> _Exercise goal_
Please find the line that holds "Click the Memory 7.6M value" below and reproduce it, along with every line after it through the end, exactly and without pictures.

> _Data extracts_
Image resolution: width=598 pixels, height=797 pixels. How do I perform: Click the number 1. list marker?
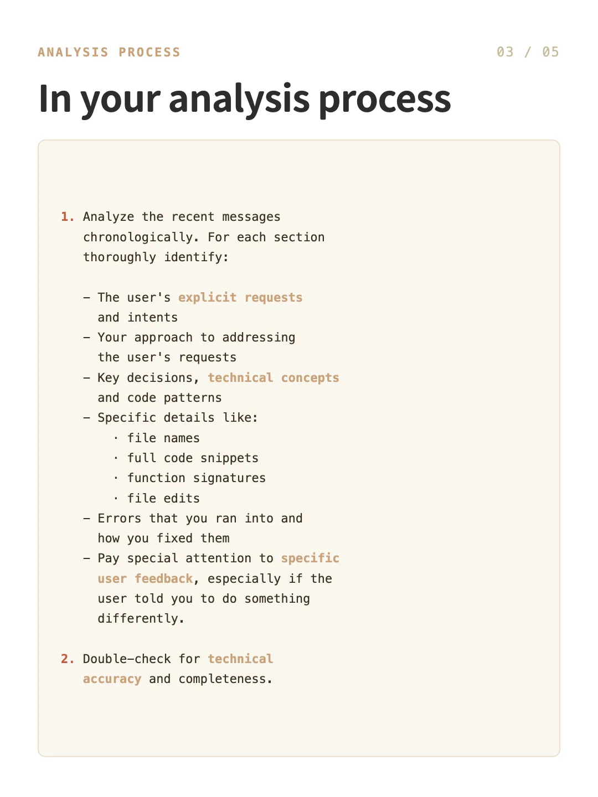[x=68, y=216]
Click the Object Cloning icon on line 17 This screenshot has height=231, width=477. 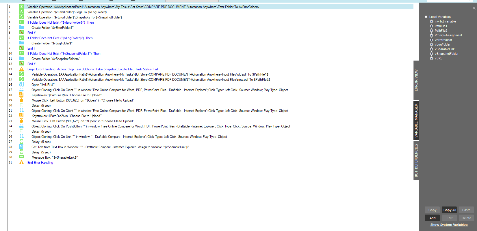point(21,90)
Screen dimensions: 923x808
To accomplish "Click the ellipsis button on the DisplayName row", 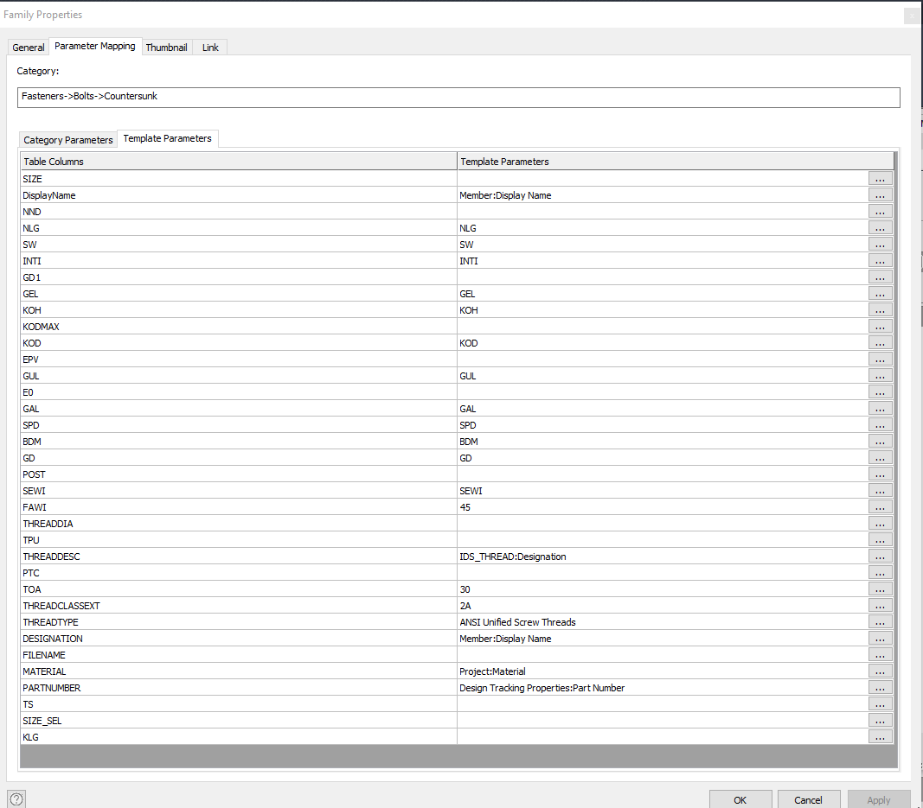I will pos(880,195).
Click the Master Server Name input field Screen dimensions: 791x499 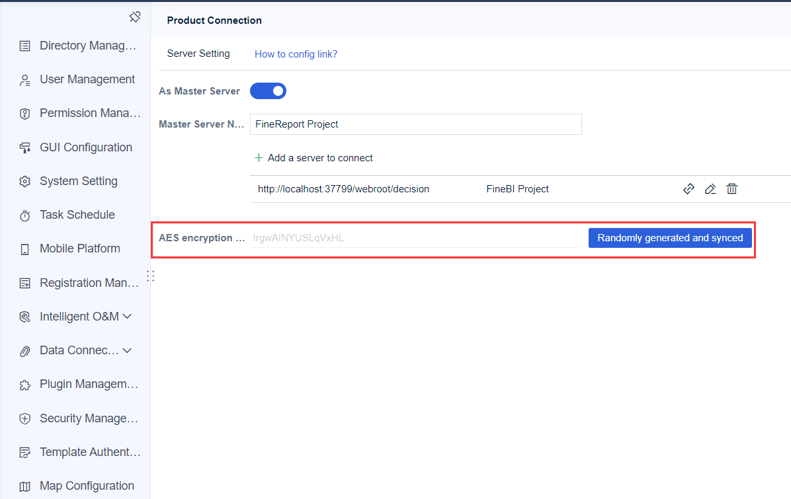coord(415,124)
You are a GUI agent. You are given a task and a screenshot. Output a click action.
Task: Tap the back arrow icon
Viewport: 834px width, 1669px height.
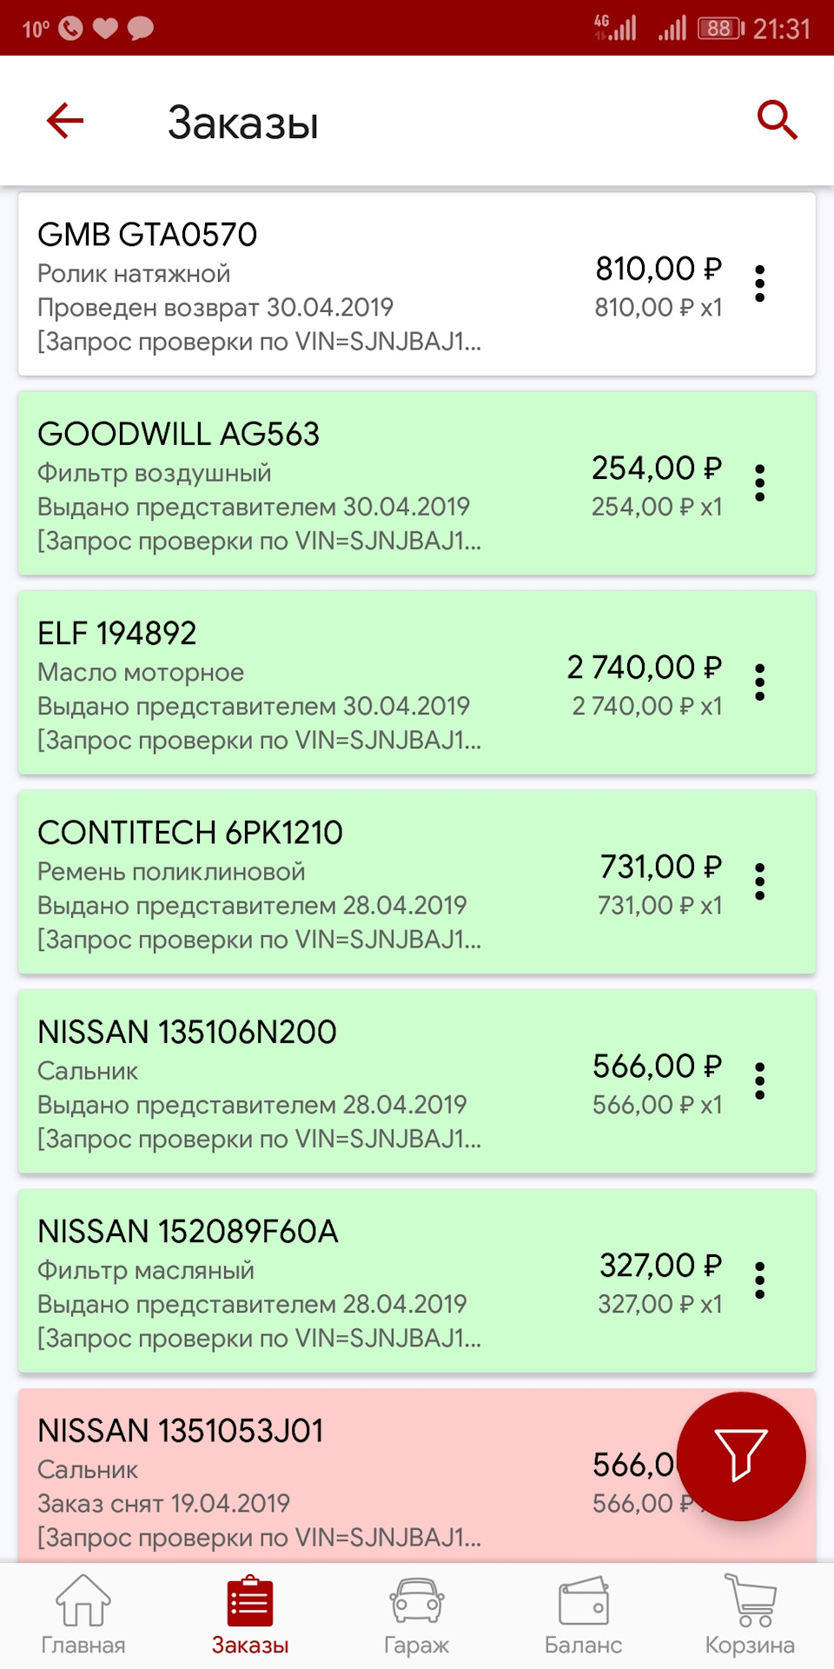(65, 120)
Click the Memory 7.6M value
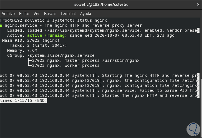 32,50
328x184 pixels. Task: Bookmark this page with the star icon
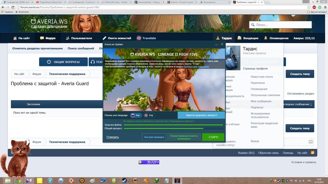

> _Reply_
Click the Memory 7.6M value
 32,50
328x184 pixels. Task: Bookmark this page with the star icon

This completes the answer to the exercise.